There is a built-in liquidity sharing relay-mesh using a consortium blockchain. This relay-mesh is optimized for speed and inclusivity. The current rate and order book for token B vs token C, are provided by relays or other agents hooked up to the network. Order Broadcast: The wallet sends the order and its signature to one or more relays. Once a valid order-ring is found by a ring-miner, it could be tempting to add other orders to the order-ring to fully absorb the users margin (rate discounts) To prevent this, Loopring requires that a valid loop cannot contain any sub-rings. A user can partially or fully cancel an order by sending a special transaction to the LPSC. Ring-miners will share a certain percentage of fees with wallets. Wallets represent a primary target for Loopring protocol integration. LRx tokens will be used to effectuate protocol updates through decentralized governance. Smart contract updates will, in part, be governed by token holders to ensure continuity and safety.

Token economics
The fee model in the Loopring protocol allows other protocols and projects to take advantage of the fee model. It is possible for a third-party project to burn a certain amount of LRC to knock down the burn rates applied to their token when users pay fees in it.

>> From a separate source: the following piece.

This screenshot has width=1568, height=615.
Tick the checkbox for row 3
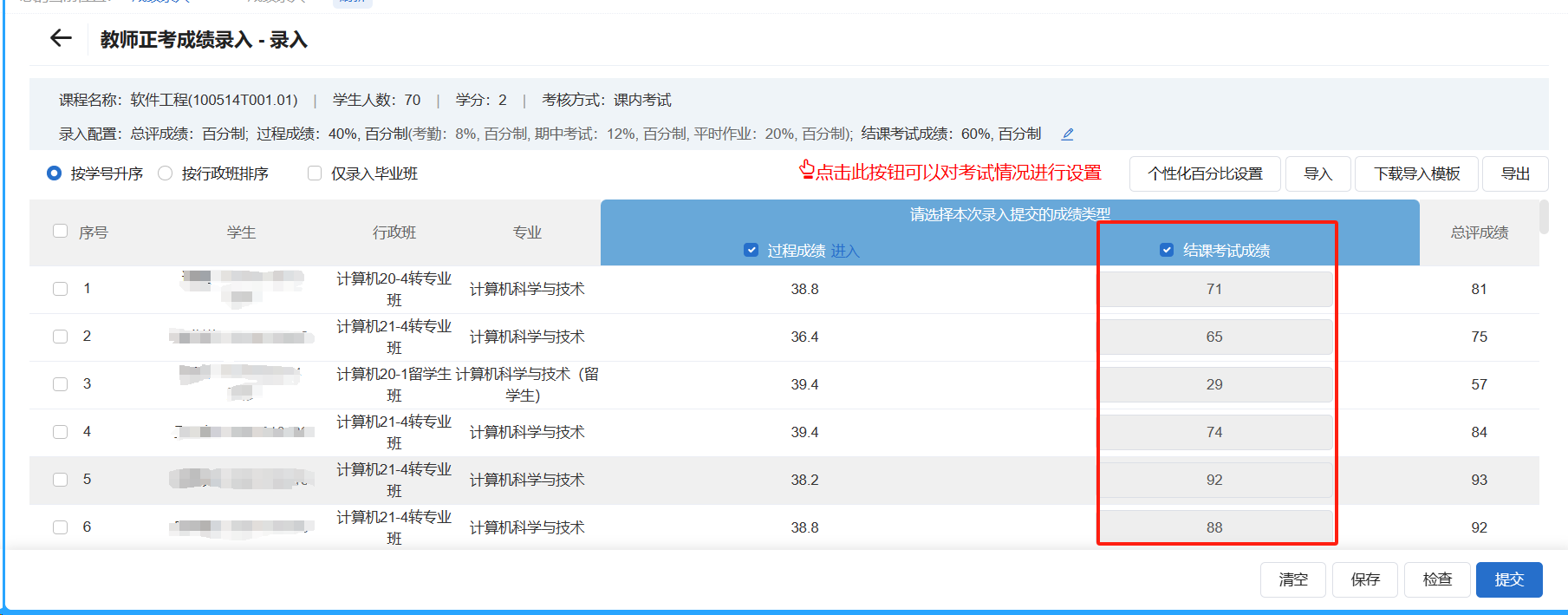(x=60, y=384)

Lowering the burn rate is particularly appealing for other decentralized exchanges that use their own platform payment tokens. LRC token holders can lock up LRC in a smart contract in exchange for a percentage of fees that would have otherwise been burned. For example, an order has a total fee of 10 AnyToken, and 4 AnyToken (40%) is to be burned. LRC holders may be inclined to send the tokens to some external address to fund a community project, but for now they will be used to buy and burn more LRC.

The Loopring protocol sets out to be a foundational layer for decentralized exchange. It has profound repercussions in how people exchange assets and value.